> [Description of the task]: Filter the listing below and copy out each line that contains the word "Viewport". Case counts.
═══ Data lines
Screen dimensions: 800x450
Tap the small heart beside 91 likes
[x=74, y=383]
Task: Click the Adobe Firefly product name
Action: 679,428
══════
═══ Data lines
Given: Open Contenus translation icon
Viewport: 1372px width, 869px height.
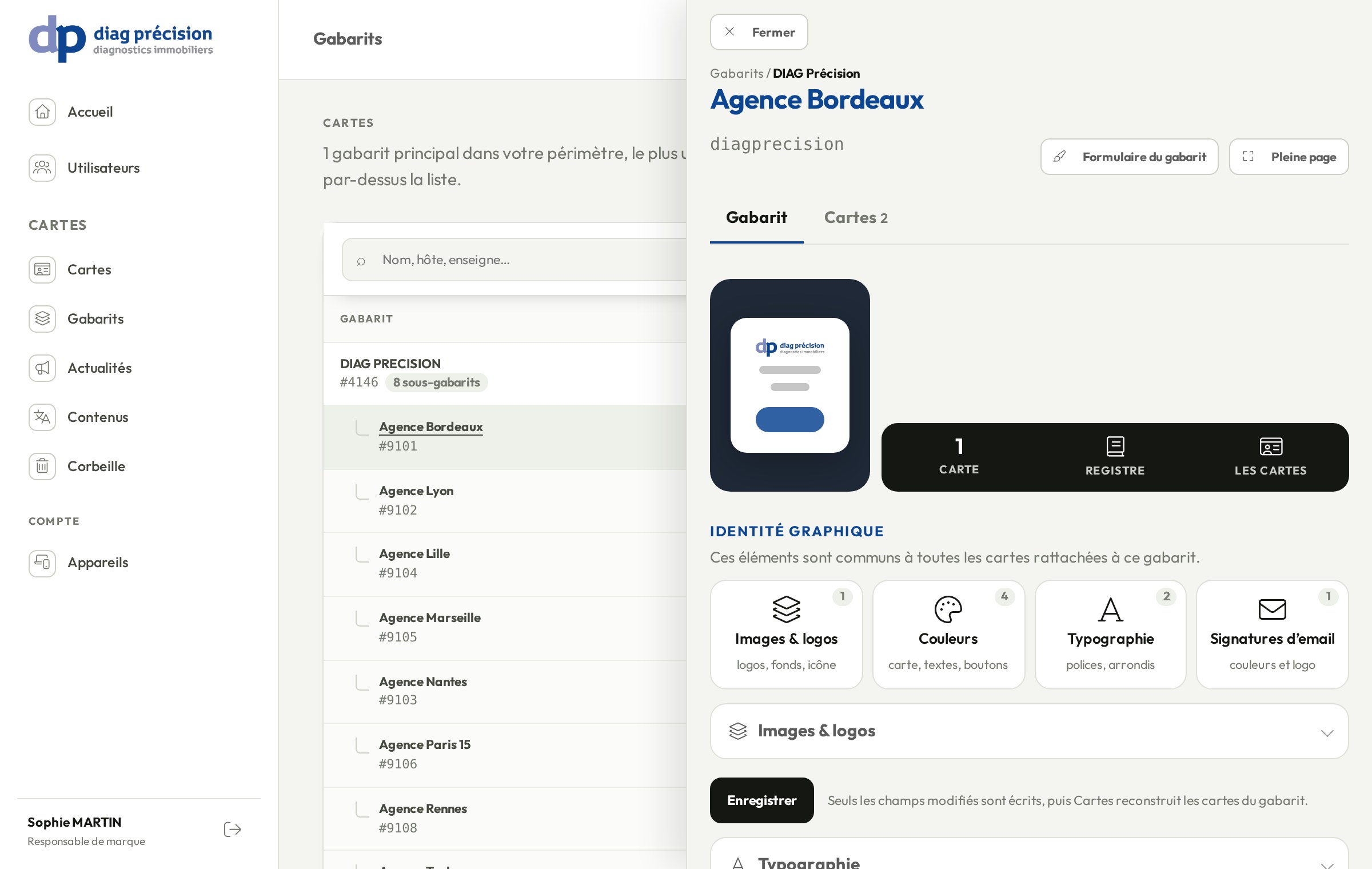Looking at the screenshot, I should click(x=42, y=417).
══════
> [Complete output]:
Viewport: 1372px width, 869px height.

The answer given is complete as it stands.